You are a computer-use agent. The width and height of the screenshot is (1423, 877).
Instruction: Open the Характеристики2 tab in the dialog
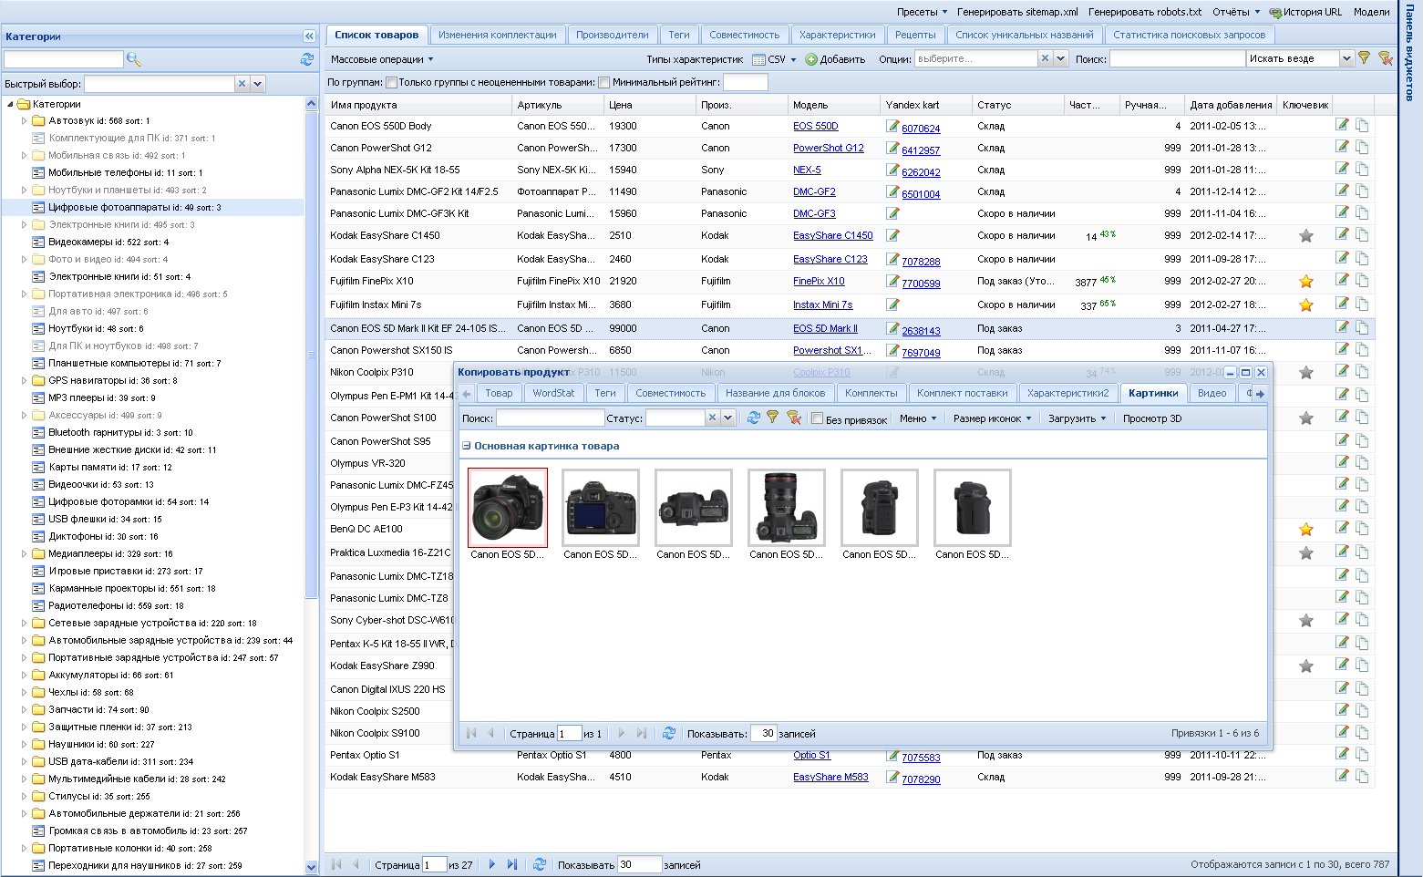(1067, 393)
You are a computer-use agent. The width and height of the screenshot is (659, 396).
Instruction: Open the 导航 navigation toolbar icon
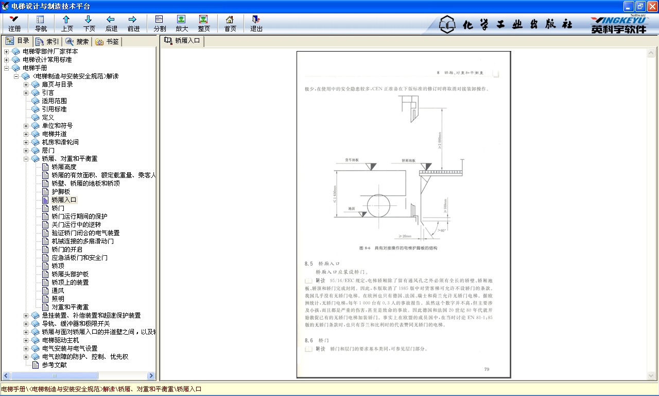(41, 20)
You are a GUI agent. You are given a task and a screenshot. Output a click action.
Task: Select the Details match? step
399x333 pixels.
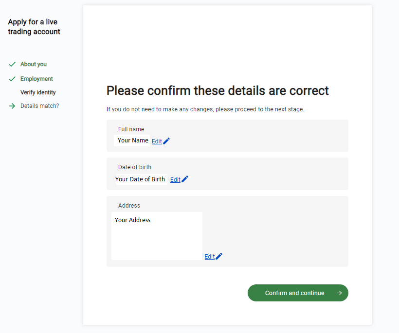point(39,106)
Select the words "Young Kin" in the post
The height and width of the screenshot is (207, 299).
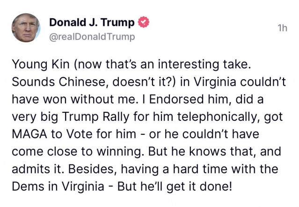[41, 65]
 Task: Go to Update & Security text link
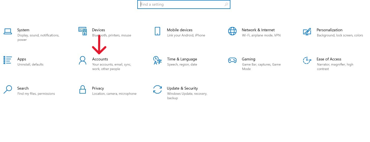pos(182,88)
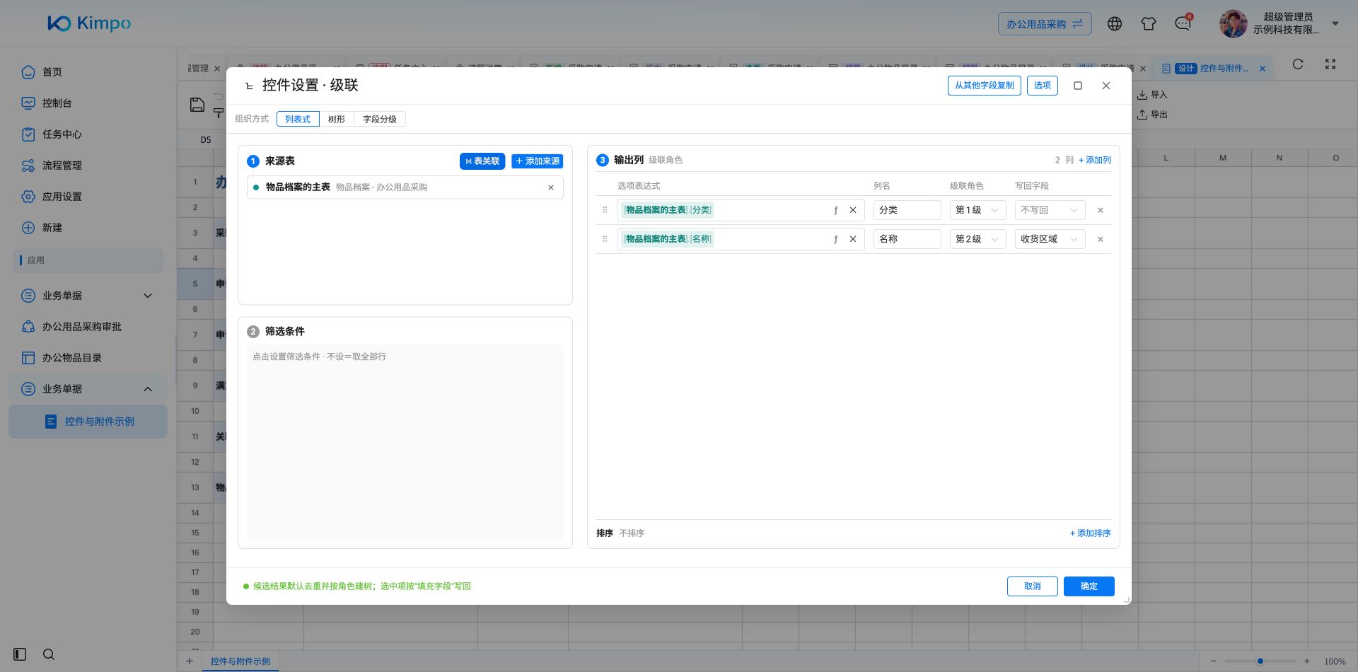The height and width of the screenshot is (672, 1358).
Task: Remove the 物品档案的主表 source table
Action: (551, 187)

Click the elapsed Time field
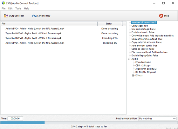click(x=15, y=119)
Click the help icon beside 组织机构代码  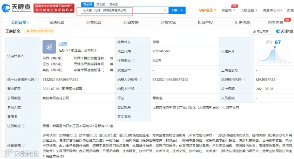tap(244, 80)
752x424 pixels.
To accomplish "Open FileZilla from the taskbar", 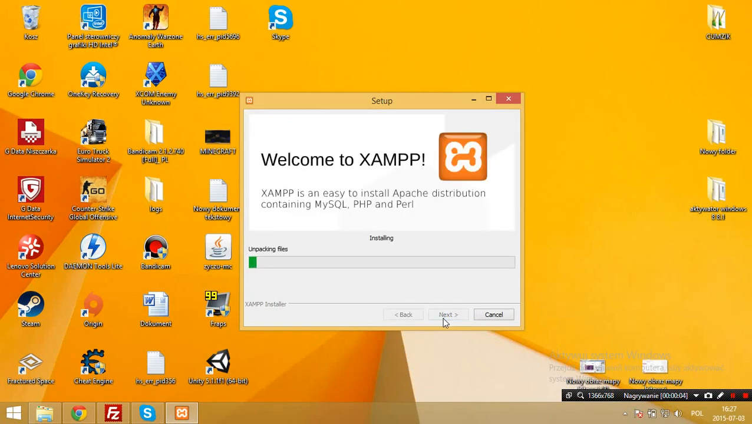I will pos(113,413).
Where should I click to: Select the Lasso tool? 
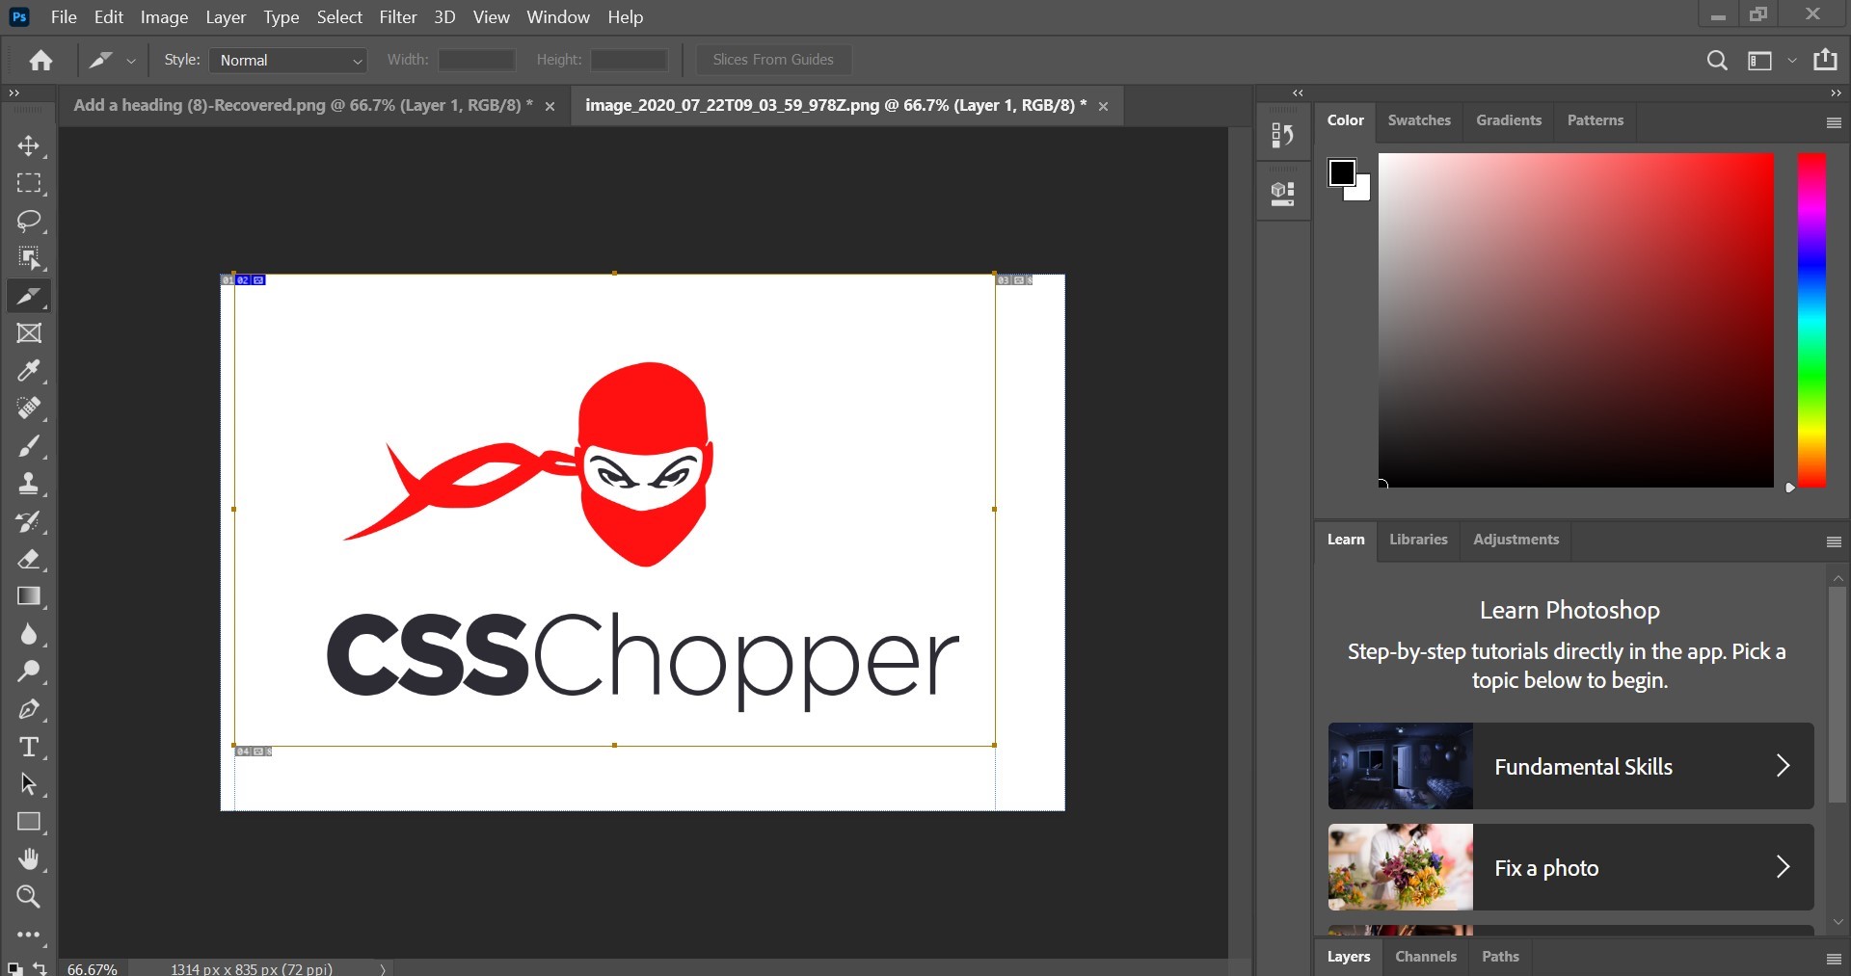[28, 221]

▶ _Exercise_
In the lines above, find the word "agent" and copy each line that contains it.

▶ _Solution to the problem_
You are a computer-use agent. The width and height of the screenshot is (1423, 877).
You are a computer-use agent. The width and height of the screenshot is (659, 396).
You are a GUI agent. You are given a task and a screenshot. Output a click action.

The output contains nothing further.